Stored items
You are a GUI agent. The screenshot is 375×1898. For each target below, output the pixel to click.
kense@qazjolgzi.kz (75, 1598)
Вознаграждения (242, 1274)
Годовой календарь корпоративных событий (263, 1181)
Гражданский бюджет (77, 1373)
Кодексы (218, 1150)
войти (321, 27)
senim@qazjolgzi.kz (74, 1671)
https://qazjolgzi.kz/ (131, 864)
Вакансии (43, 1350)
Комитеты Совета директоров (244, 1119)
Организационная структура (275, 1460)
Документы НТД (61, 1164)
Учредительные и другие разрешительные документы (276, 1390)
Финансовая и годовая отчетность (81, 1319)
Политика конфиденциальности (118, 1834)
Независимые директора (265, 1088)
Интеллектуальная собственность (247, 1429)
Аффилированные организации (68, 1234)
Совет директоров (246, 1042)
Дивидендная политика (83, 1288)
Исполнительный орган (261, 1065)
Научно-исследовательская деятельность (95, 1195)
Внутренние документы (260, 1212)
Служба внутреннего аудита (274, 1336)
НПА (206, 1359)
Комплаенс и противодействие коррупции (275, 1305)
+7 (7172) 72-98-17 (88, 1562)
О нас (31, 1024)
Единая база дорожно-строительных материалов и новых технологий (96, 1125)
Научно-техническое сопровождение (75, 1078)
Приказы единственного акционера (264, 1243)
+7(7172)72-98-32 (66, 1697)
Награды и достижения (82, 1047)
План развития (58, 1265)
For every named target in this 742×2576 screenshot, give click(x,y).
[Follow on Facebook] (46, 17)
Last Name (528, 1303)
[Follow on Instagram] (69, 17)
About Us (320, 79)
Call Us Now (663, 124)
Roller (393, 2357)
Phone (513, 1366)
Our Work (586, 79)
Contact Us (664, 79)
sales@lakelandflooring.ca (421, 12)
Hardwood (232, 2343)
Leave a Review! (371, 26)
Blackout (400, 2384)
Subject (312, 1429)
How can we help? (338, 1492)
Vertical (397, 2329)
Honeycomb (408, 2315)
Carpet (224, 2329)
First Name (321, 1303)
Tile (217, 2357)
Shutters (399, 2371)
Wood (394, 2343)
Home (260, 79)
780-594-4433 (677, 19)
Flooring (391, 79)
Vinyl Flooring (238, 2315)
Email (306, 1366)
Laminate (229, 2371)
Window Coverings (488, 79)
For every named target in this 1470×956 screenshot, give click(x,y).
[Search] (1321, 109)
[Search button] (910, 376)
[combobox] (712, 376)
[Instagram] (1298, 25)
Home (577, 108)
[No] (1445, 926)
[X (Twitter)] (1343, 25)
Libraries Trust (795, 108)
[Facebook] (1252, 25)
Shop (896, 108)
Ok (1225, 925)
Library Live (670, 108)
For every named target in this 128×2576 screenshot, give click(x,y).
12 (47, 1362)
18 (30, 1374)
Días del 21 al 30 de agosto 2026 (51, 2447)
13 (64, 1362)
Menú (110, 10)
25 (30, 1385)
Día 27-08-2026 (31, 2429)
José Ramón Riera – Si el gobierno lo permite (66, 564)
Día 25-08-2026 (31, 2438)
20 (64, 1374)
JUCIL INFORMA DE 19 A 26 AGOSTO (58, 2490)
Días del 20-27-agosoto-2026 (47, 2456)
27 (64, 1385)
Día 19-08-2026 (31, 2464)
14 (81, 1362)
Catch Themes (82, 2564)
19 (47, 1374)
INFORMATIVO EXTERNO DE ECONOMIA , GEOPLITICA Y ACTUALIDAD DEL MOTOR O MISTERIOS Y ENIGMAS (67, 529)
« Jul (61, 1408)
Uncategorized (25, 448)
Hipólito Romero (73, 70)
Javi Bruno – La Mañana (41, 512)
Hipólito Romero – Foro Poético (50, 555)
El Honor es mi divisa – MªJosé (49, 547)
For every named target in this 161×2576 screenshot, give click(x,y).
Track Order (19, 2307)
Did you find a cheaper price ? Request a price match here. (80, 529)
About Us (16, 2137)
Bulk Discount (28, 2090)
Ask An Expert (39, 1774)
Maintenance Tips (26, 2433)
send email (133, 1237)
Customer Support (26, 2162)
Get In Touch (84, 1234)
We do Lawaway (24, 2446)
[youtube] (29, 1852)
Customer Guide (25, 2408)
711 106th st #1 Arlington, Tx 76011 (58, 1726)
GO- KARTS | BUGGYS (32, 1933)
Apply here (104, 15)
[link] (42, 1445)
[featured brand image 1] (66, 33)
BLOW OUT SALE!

### REQUIRED ACTION
From the records above, return each line that has the string "named".

### ANSWER TO THIS EXERCISE
For every named target in this 742×2576 screenshot, give click(x,y).
For every named target in this 1470×956 screenshot, give click(x,y).
For every named target in this 128×2576 screenshot, give click(x,y).
For every named target in this 161×2576 screenshot, give click(x,y).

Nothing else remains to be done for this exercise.